I also think we should be cutting our Drs some slack in making these decisions. How the h*ll are the poor guys supposed to predict the unknown? There is scant information available on the impact of resistance selection and none on triple re-tx. Asking them to roll the dice for us doesn't increase our odds of winning.
i went back and looked at the total number of subjects that had the il28 test in study 108 and also received 12 weeks of telaprevir. the number was 140 so there may not be a significant difference between the three il28 genotypes. for all three genotypes combined the SVR was 78%.
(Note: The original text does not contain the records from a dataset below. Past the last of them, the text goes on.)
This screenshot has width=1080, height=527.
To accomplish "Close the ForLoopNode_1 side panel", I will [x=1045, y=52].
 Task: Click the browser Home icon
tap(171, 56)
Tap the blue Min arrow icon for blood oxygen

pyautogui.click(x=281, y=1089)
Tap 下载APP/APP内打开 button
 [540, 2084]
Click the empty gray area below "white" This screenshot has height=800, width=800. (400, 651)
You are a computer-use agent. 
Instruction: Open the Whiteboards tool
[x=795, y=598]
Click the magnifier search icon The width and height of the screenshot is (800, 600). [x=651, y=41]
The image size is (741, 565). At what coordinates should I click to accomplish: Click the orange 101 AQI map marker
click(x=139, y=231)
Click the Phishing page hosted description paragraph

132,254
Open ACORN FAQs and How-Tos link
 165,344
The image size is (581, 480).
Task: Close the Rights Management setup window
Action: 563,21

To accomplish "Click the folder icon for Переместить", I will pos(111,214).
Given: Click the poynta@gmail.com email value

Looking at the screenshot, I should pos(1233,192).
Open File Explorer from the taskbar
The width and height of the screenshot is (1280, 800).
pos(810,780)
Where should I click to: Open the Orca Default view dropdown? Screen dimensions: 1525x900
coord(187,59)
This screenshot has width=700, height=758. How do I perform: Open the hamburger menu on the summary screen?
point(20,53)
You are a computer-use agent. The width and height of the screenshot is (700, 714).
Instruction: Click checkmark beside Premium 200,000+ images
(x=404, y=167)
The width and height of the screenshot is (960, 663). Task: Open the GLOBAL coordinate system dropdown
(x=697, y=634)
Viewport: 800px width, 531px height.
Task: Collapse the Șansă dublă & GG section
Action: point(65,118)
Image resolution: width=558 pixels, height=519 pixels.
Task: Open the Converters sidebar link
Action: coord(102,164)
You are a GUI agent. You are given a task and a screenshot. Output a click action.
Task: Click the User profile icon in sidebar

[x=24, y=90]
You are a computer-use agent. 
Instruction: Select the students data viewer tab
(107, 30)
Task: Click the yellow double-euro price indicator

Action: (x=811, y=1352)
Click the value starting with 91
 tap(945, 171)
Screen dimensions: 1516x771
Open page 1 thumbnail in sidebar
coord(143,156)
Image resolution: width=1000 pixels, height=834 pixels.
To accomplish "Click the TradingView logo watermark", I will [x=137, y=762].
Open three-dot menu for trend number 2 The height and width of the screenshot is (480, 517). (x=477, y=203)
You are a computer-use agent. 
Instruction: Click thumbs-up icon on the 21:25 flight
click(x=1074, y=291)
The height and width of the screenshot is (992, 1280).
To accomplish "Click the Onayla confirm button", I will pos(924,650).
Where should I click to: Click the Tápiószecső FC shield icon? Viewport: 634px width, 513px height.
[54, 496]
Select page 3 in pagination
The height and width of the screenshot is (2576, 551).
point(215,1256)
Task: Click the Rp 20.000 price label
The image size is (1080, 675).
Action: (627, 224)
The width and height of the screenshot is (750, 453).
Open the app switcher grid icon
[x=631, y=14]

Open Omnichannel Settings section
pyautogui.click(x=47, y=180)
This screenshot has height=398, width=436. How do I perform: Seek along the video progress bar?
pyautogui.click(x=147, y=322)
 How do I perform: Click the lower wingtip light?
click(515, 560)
dointime - thank you for your informative posts. so if someone is tt they might be better off with the study curiouslady is considering? and if cc curiouslady might be better served by triple therapy with teleprevir?
in study 108 the 12 week telaprevir study found that with the least favorable genotype, tt, 73% achieved SVR and in the most favorable genotype, cc, 90% got to svr.
personally i would let the biopsy tell me what to do. if i had little or no scarring i might take a chance on the study, assuming i really wanted to treat soon. if i were a 3 or 4 i would take the bird in the hand any day.
blessings
eric
Wow. Thanks for the suggestion about the added test. I didn't know there was anything beyond finding out about the genotype. I will ask about the IL28B. Of course, it probably cost an arm and a leg if it is new and may not be considered standard with insurers.
You could possibly make a more informed decision if you got an IL28B test. Your likely ifn response is relevant to this decision.